Two weeks ago, I shot the 2017 US IPSC Nationals the biggest (and only) match in the US under IPSC rules, the international version of USPSA. The rules of the two are mostly the same, but the small variations can make key differences.
For example, the IPSC rules about walking the stages the day before you actually shoot the match are the same, but are enforced differently. Where the US defaults to allowing competitors to walk stages any time the range is open and there’s not a squad on the stage, IPSC goes the other way: competitors are not allowed on the stages any time other than their time slot to shoot the stage.
For a USPSA match, to be competitive, you have to show up a day early to walk through the stages and get any advantage you can. With IPSC, there’s not really any point in doing that since at best you can watch the staff shoot the stages, but not actually walk them through yourself. Not allowing walkthroughs the day before also avoids the problem of there being one or two stages that are especially complex where all the competitors end up tripping over each other as they all try to see every nuance in the stage during their day-before walkthrough.
I ended up liking that aspect of the match, even if it meant that I had a somewhat rough time going first on the last stage of Day Two, a 32 round field course with lots of options. In a strange way, it was nice to be freed of the requirement to spend 30 minutes walking through a complex stage and looking for every possible edge. I know at a big match, my competition will be doing it, so I’ll do it too in order to be competitive. But of the whole experience, spending that time is probably one of my least favorite parts. I would compare it to playing speed chess vs regular chess. When the rules of the game force you to quickly come up with something that’s sufficient, it’s more fun than having a de facto requirement to laboriously solve for perfection.
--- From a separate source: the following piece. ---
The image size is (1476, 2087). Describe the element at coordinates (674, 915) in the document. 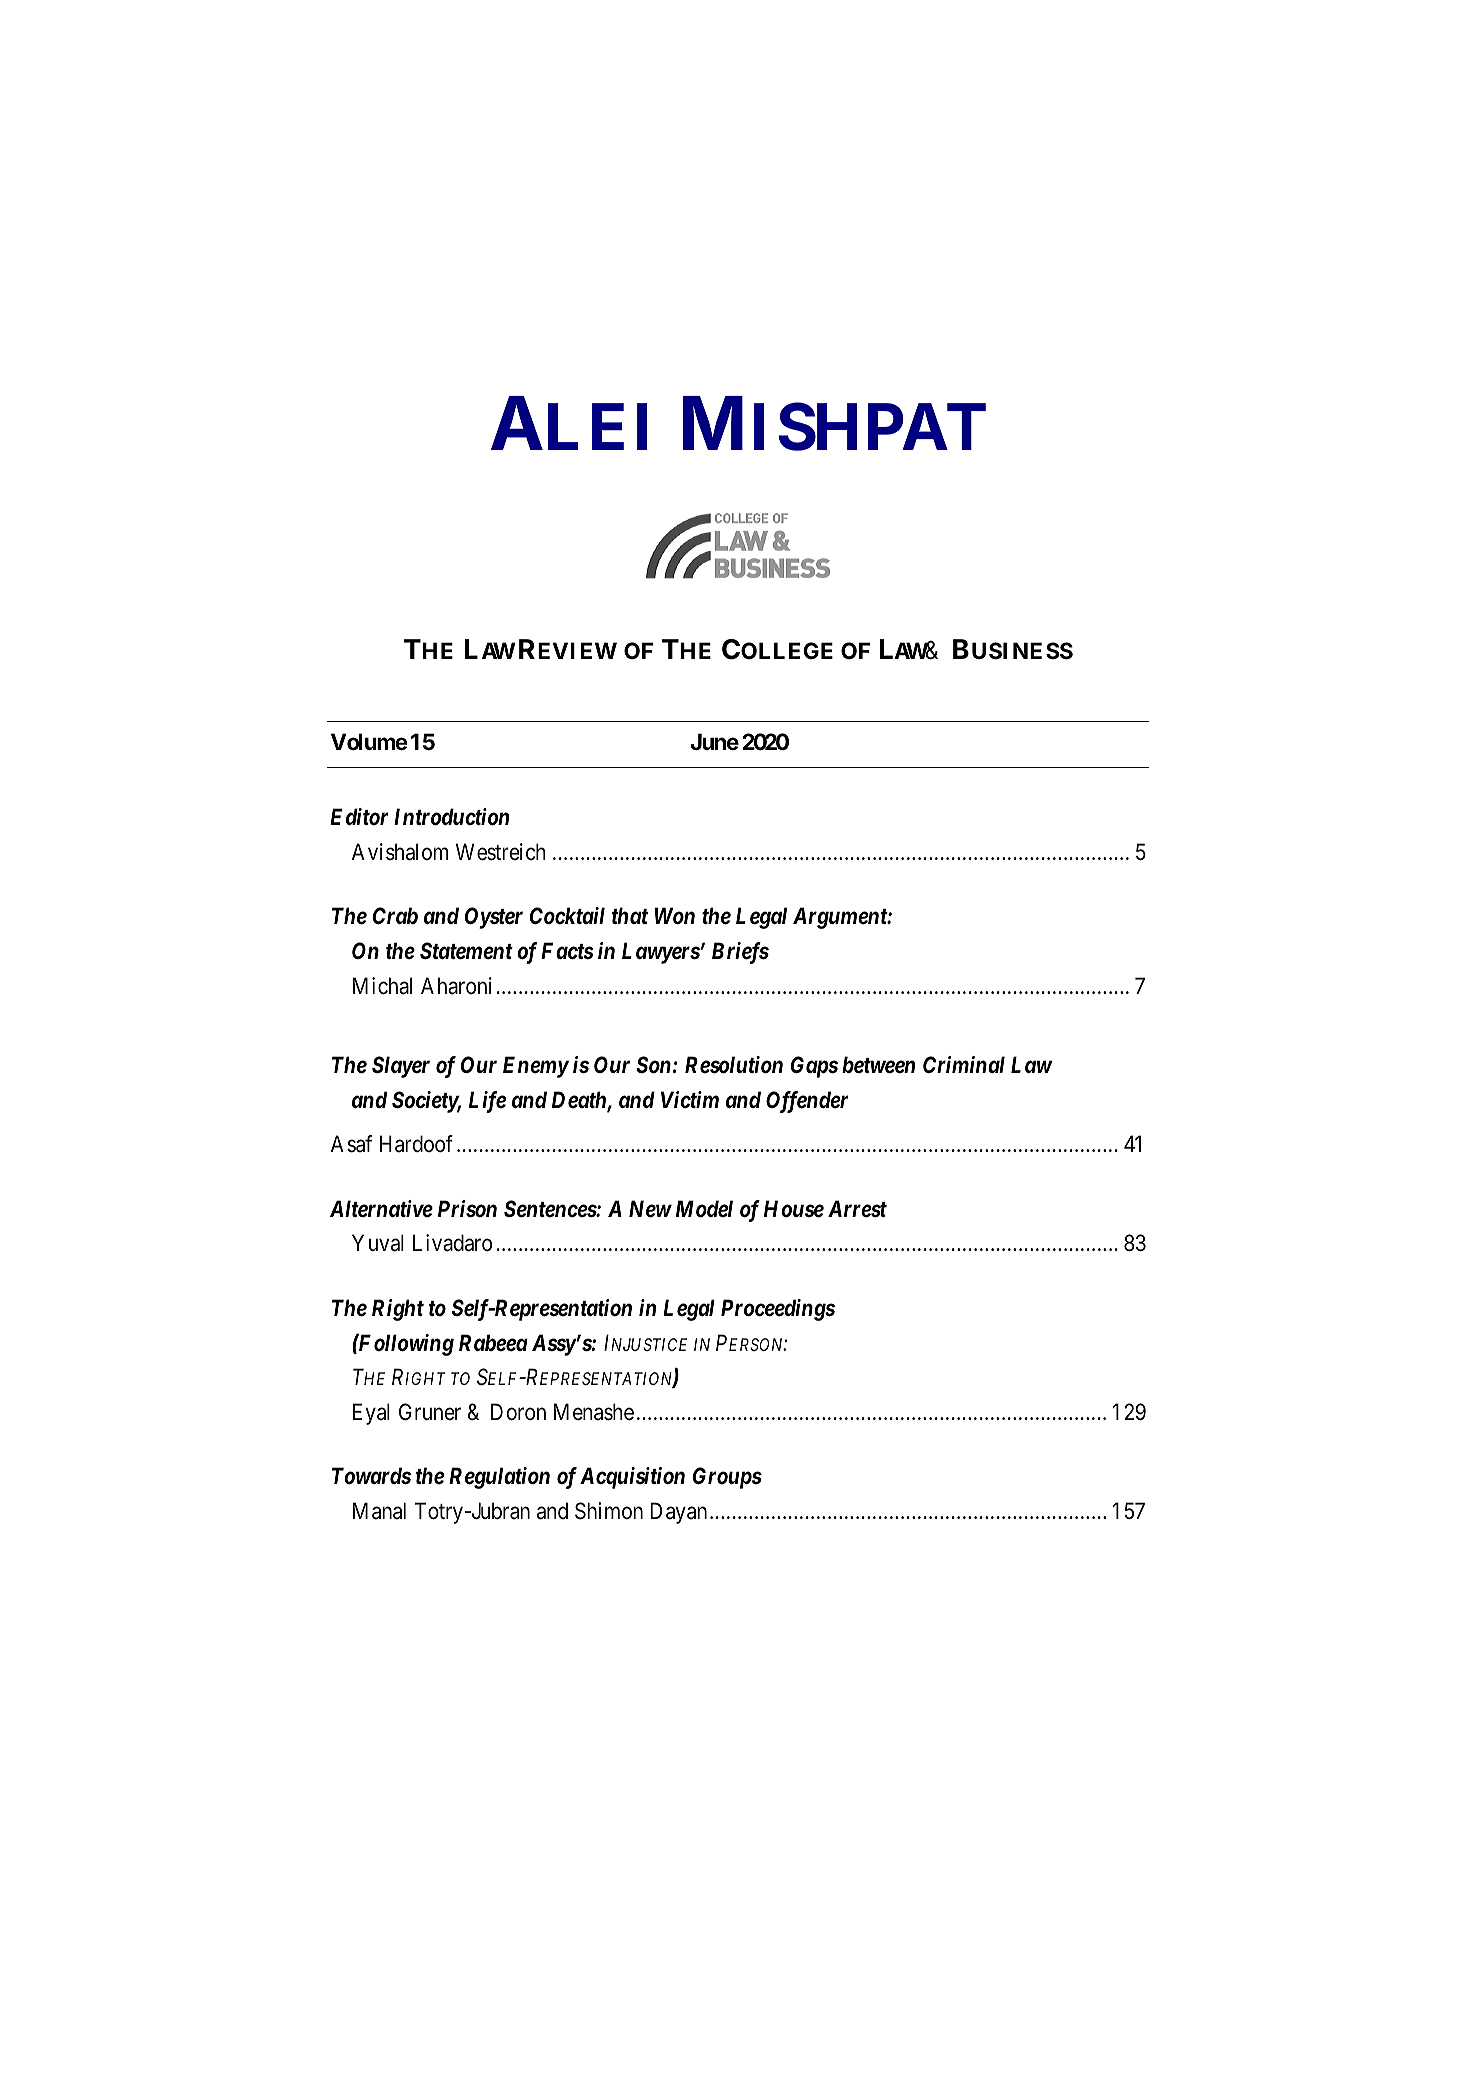

I see `Won` at that location.
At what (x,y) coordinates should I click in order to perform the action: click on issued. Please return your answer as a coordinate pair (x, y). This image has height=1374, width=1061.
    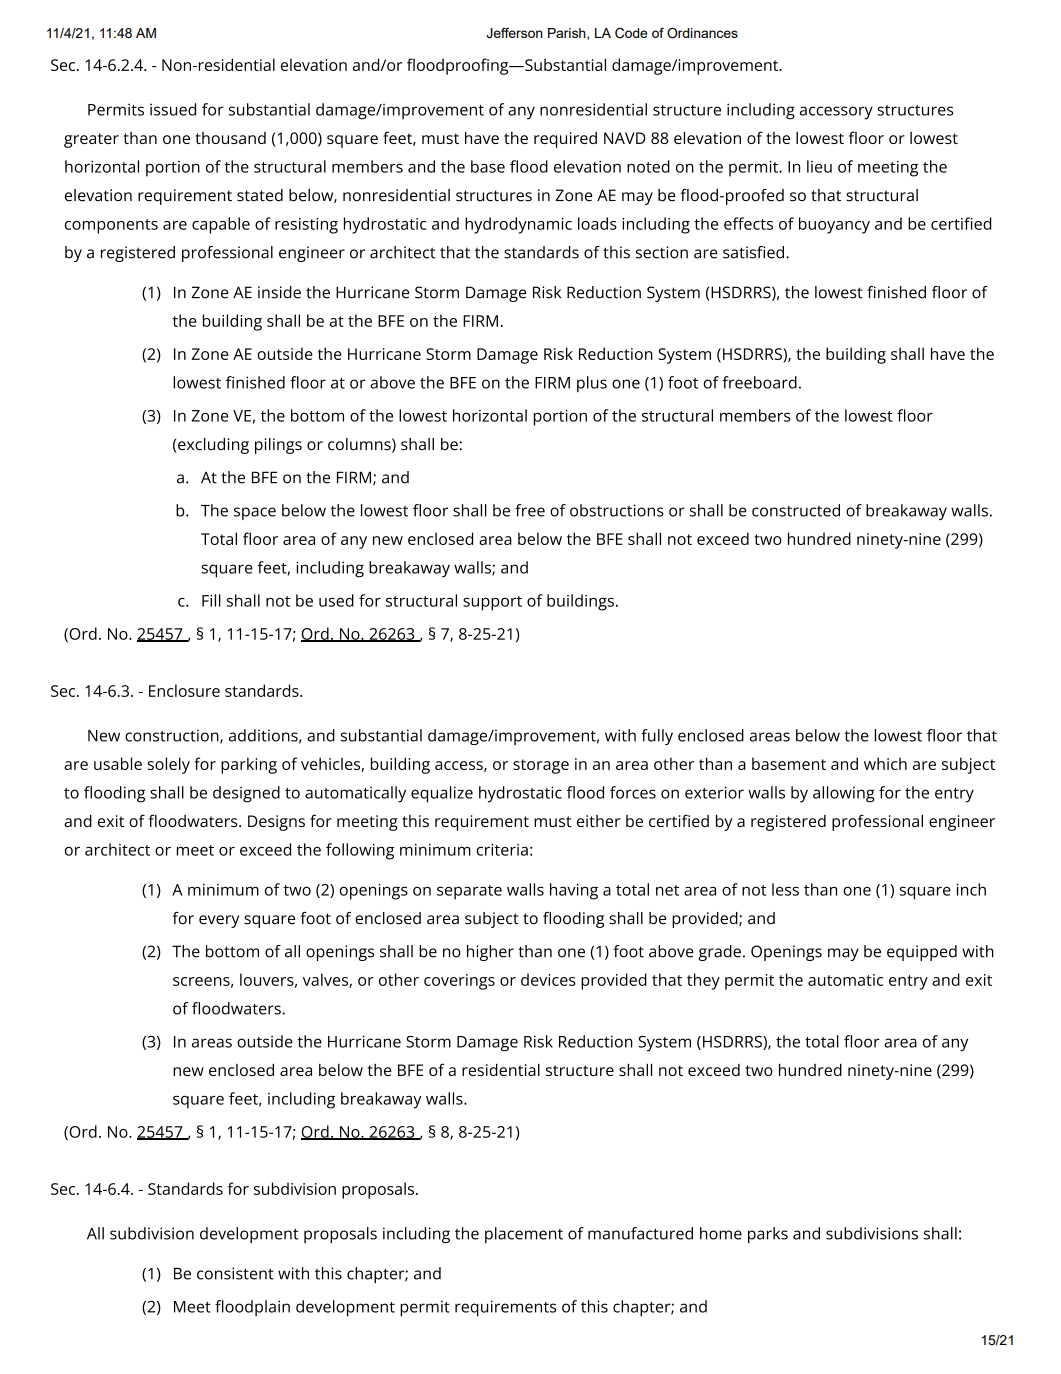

Despite only having 5 minutes to look at each stage, my strongest stages were the longer ones. Short courses, defined as 12 rounds or less, are rare in USPSA outside of classifiers. But IPSC rules require that half the stages in the match be short courses, and a few of them exposed weak points in my game. Of my three mikes in the match, two were on on very short 6 or 8 round stages. They never should have happened in the first place, but I think I’m used to very short stages being Virginia Count (limited) classifiers. IPSC got rid of Virginia Count a few years ago, but I didn’t have the presence of mind to think about that when I was shooting these stages. I’ll have to remember that for next time.
This match also took equipment check more seriously than I’ve ever seen at a USPSA match, including a sheet to check that you’re not changing what’s on your belt depending on the stage, and you’re complying with the rules of your division. I don’t think a lot of competitors try to rearrange their belts on the fly, and I don’t think it would help very much even if they did, but it was nice to see a high level of rigor applied to administering a national-level match.
Also, this was the first time I got to shoot Production with 15 round mags, and it’s definitely way more interesting. You just have more options when you can move between two positions without always reloading. With 10 rounds in a mag, if each position requires 6 rounds, you have to reload between each one, where having 15 round mags means be able to keep your gun up and shoot entering and leaving positions more often. It’s not enough of a difference to make me go to USPSA Limited just for the higher capacity, but I’d be happy if USPSA Production moved to 15 rounds.
IPSC Nationals is usually sparsely attended, for a few reasons. Every division has slightly different rules than USPSA, including loading to a slightly higher power factor or using smaller basepads or having to use factory parts in Production. It’s also always in Frostproof, Florida, which means it’s a significant amount of travel for almost anyone who wants to shoot it. The stages are characteristically hard, both in difficulty of the shots involved and the lack of run-and-gun, hosing stages.
The end result is that the crowd of shooters who shows up ends up being somewhat more serious competitors than your average big match. If I have one regret about this part of the match, it’s that I was so intensely focused on the shooting my game that it wasn’t until the middle of the second day that I started relaxing and talking to the rest of the squad a little more.
Normally, this match is one of the matches you have to shoot if you want to qualify to represent the US at the World Shoot every three years. But since this year is a World Shoot year, the teams have already been chosen and you don’t have to shoot this match to qualify. I took this as a positive since I knew my first IPSC experience would probably not go perfectly. Just going and shooting and dipping my toe in the IPSC waters made this match a success for me.
It also served as a practice run for this year’s USPSA Iron Sight Nationals in St. George, Utah. It was a chance to figure out what gear worked (my REI camp stool is still going strong and awesome as ever) and what didn’t (I can no longer recommend the Mobius Mini as anything but a budget alternative hat cam since it crapped out and missed a few stages). The match helped me identify areas to train and reminded me not to do anything I haven’t practiced on match day if I can possibly avoid it. It helped me see how stage plans that might be good enough for a stage win at local matches still leave room for improvement.
I went to this match to learn, to get experience with IPSC, to get experience at Frostproof, and to be challenged. All of those things happened. This match will be at the top of my list to shoot every year if I can make it.